Trainer zieht persönliche Konsequenzen

Der Trainer wartete vergeblich auf seine Mannschaft. Kurz vor dem Trainingsbeginn erhielt Gräfen einen Anruf von seinem Kapitän, der ihn zur Weißglut trieb: "Mein Spielführer hat mir am Telefon gesagt, dass die Spieler eine Halle gemietet haben und lieber dort spielen, weil es zu kalt sei", schildert Gräfen den bizarren Vorfall. "Der Kapitän hat sich bei mir entschuldigt. Aber der Entschluss des Teams habe festgestanden."

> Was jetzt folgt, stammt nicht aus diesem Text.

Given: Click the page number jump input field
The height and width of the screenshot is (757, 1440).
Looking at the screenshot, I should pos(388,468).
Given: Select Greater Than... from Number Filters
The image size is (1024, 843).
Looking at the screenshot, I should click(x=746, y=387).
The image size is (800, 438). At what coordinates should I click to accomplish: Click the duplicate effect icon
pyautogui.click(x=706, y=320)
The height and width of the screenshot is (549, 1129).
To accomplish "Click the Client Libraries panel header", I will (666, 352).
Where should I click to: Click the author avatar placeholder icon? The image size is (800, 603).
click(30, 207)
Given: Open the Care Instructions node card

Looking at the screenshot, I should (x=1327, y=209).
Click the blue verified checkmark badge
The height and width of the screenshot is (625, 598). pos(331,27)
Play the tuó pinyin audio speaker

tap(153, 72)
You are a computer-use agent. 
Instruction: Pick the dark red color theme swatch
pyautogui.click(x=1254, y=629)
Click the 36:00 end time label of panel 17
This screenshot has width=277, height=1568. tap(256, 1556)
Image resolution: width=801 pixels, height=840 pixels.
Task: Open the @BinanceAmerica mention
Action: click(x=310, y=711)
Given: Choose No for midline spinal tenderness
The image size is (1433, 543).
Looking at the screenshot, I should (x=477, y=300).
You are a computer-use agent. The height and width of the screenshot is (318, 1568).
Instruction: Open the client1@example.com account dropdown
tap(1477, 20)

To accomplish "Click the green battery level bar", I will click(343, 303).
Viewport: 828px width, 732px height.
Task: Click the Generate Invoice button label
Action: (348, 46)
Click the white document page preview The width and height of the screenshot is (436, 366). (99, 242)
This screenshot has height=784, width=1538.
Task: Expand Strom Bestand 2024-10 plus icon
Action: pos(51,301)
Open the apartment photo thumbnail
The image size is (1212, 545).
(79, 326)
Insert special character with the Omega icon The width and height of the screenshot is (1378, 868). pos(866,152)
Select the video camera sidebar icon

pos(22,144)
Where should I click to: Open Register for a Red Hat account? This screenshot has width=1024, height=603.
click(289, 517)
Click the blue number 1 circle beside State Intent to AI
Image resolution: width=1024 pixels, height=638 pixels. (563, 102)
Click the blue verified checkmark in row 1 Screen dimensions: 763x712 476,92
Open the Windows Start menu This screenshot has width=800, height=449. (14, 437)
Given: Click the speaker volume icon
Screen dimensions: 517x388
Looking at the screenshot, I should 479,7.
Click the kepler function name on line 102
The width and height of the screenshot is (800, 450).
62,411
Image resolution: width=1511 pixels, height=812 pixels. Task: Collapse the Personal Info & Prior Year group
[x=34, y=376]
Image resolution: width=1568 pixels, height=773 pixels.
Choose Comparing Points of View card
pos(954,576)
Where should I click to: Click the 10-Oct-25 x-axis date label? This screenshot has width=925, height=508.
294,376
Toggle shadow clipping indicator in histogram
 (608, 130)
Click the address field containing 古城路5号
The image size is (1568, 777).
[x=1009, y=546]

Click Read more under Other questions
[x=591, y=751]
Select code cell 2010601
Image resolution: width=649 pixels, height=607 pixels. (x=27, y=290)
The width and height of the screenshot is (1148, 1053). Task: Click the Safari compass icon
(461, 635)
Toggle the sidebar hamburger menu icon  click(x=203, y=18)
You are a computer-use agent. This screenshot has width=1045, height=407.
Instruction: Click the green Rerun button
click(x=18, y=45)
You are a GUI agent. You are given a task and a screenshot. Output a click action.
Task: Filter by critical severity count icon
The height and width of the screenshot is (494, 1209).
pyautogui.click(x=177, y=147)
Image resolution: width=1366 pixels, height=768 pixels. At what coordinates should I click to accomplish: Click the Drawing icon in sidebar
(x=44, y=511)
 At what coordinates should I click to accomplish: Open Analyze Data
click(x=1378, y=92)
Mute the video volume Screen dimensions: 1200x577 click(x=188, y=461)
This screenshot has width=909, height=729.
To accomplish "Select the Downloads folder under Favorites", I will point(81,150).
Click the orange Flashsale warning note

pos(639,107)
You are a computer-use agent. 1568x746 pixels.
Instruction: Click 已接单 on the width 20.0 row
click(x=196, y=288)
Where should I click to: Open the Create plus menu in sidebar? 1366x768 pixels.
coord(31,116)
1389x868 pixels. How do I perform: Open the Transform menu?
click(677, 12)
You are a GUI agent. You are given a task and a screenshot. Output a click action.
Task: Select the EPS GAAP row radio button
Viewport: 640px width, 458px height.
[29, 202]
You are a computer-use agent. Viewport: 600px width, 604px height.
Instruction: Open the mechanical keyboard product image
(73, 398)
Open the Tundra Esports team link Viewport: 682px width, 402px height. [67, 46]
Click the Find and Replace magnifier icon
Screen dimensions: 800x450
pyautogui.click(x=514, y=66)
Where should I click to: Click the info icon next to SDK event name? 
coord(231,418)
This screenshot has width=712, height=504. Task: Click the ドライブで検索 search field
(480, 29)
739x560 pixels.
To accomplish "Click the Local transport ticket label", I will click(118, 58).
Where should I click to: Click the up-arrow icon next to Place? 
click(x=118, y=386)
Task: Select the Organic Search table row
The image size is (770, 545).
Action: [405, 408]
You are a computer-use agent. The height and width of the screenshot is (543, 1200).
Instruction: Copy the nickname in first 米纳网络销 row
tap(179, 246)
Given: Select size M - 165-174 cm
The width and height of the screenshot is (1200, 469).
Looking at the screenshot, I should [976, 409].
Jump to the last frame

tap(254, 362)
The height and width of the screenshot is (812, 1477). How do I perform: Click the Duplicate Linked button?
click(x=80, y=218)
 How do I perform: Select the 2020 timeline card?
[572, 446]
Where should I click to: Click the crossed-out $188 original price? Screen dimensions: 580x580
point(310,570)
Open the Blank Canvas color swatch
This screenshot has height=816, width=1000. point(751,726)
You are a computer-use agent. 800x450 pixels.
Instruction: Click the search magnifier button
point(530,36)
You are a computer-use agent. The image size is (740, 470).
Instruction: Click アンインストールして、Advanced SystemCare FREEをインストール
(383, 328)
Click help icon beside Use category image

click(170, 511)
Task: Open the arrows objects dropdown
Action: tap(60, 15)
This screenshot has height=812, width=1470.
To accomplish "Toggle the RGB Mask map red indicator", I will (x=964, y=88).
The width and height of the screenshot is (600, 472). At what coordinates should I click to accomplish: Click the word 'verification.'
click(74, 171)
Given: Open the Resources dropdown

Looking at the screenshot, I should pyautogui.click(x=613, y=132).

Gräfen, der den Verein vor genau einem Jahr übernommen hatte und die erste Mannschaft aus der Abstiegszone in das gesicherte Mittelfeld führte, zog kurzerhand seine persönlichen Konsequenzen und trat von seinem Amt zurück. "Ich habe schon vieles in meiner Laufbahn erlebt, aber so etwas ganz sicher nicht", seufzt der langjährige Trainer des Bezirksligisten SuS Haarzopf. Al-Arz muss sich nach diesem Alleingang des Teams einen neuen Linienchef suchen. "Ich fühle mich nach dieser Aktion nicht mehr wohl und von der Mannschaft nicht akzeptiert. Deshalb habe ich dem Team und dem Vorstand am Donnerstag mitgeteilt, dass ich als Trainer nicht mehr zur Verfügung stehe."